B. Mahkemesince Bozma Kararına Uyularak Verilen Karar
Mahkemenin, yukarıda tarih ve sayısı belirtilen kararıyla fen bilirkişi raporunda (B) harfi ile gösterilen davacının kullandığı yerin zilyetlikle iktisabı mümkün arazi niteliği taşıdığı, Devletin hüküm ve tasarrufu altında olan arazilerden olmadığının bilirkişi raporlarından tespit edildiği, tanık beyanlarından dava konusu taşınmazın dava edilen kısmının öncesinde davacının babasına (...) ait olduğu, davacının babası tarafından da evlenirken davacıya düğün hediyesi olarak verildiğinin anlaşıldığı gerekçesiyle, fen bilirkişisi raporunda (B) harfi ile gösterilen 1890,06 m²'lik kısmın davacı adına tapuya kayıt ve tesciline karar verilmiştir.
V. TEMYİZ
A. Temyiz Yoluna Başvuranlar
Mahkemenin yukarıda belirtilen kararına karşı süresi içinde davalı Hazine vekili temyiz isteminde bulunmuştur.
B. Temyiz Sebepleri
Davalı Hazine vekili temyiz dilekçesinde özetle; dava konusu taşınmazın Devletin hüküm ve tasarrufu altındaki yerlerden olduğunu bu nedenle zilyetlikle kazanılmasının mümkün olmadığını, davacının zilyetlik süresinin zilyetlikle kazanım için yeterli olmadığını ve dava konusu taşınmazın imar ihya edilmediğini belirterek, Mahkeme kararının bozulmasını talep etmiştir.
C. Gerekçe
1. Uyuşmazlık ve Hukuki Nitelendirme
Uyuşmazlık, ... Medeni Kanunu'nun 713/1. ve 3402 sayılı Kadastro Kanunu'nun 14. maddelerine dayalı tapu iptali ve tescil istemine ilişkindir.
2. İlgili Hukuk
1. 4721 sayılı ... Medeni Kanunu'nun 713/1. maddesi; "Tapu kütüğünde kayıtlı olmayan bir taşınmazı davasız ve aralıksız olarak yirmi yıl süreyle ve malik sıfatıyla zilyetliğinde bulunduran kişi, o taşınmazın tamamı, bir parçası veya bir payı üzerindeki mülkiyet hakkının tapu kütüğüne tesciline karar verilmesini isteyebilir."

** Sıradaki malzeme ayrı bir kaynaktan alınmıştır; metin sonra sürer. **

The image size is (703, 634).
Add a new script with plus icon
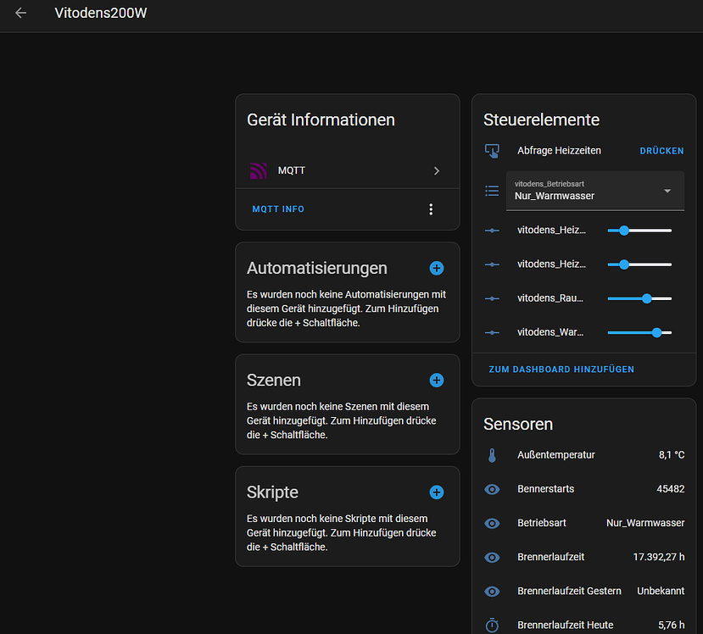(437, 492)
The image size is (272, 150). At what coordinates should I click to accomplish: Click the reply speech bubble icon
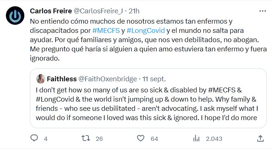[x=34, y=139]
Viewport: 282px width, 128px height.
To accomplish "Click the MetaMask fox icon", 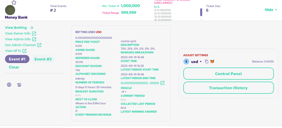I will click(212, 61).
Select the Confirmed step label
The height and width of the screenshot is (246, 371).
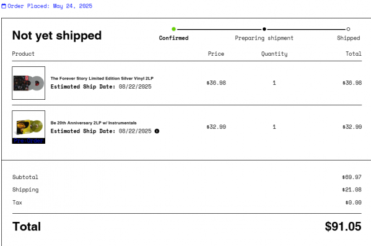pos(173,38)
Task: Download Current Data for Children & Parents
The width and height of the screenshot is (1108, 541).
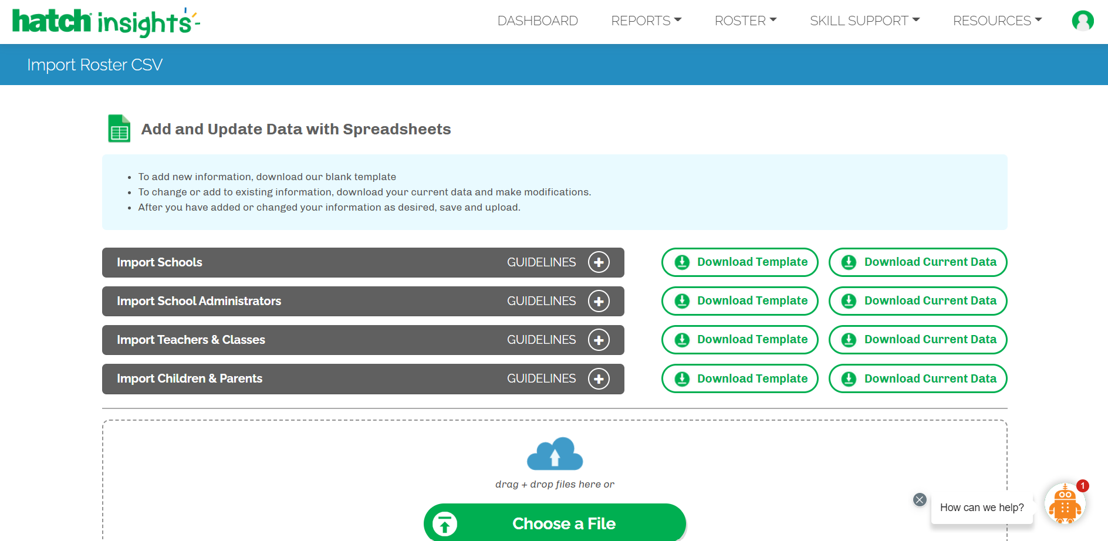Action: (x=917, y=378)
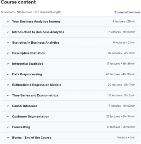Open Time Series and Econometrics heading

point(35,95)
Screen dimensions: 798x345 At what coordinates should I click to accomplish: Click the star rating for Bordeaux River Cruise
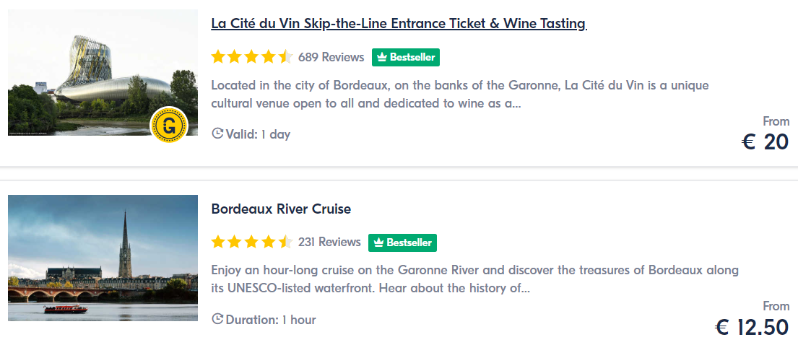click(x=252, y=243)
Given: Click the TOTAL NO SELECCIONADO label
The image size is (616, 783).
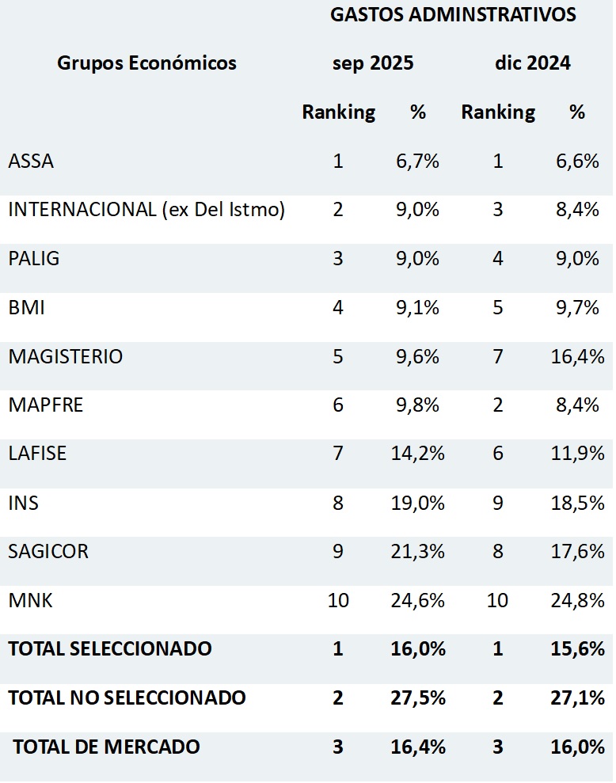Looking at the screenshot, I should click(x=127, y=698).
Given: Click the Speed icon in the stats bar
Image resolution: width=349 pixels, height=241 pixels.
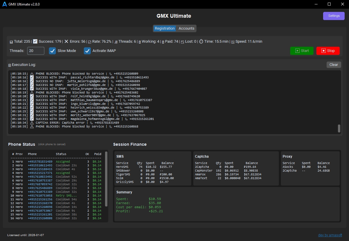Looking at the screenshot, I should pos(233,42).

2. 3402 sayılı Kadastro Kanunu′nun 14. maddesi; "Tapuda kayıtlı olmayan ve aynı çalışma alanı içinde bulunan ve toplam yüzölçümü sulu toprakta 40, kuru toprakta 100 dönüme kadar olan (40 ve 100 dönüm dahil) bir veya birden fazla taşınmaz mal, çekişmesiz ve aralıksız en az yirmi yıldan beri malik
sıfatıyla zilyetliğini belgelerle veya bilirkişi veyahut tanık beyanlarıyla ispat eden zilyedi adına tespit edilir."
3. 3402 sayılı Kadastro Kanunu’nun 17. maddesi; "Orman sayılmayan Devletin hüküm ve tasarrufu altında bulunan ve kamu hizmetine tahsis edilmeyen araziden, masraf ve emek sarfı ile imar ve ihya edilerek tarıma elverişli hale getirilen taşınmaz mallar 14 üncü maddedeki şartlar mevcut ise imar ve ihya edenler veya halefleri adına, aksi takdirde Hazine adına tespit edilir." hükümlerini düzenlemiştir.
3. Değerlendirme
1. Temyiz olunan nihai kararların bozulması, 6100 sayılı HMK'nın geçici 3/2 maddesinin yollamasıyla, 1086 sayılı HUMK'un uygulanacağı davalar yönünden HUMK'un 428. maddesinde yer alan sebeplerden birinin varlığı halinde mümkündür.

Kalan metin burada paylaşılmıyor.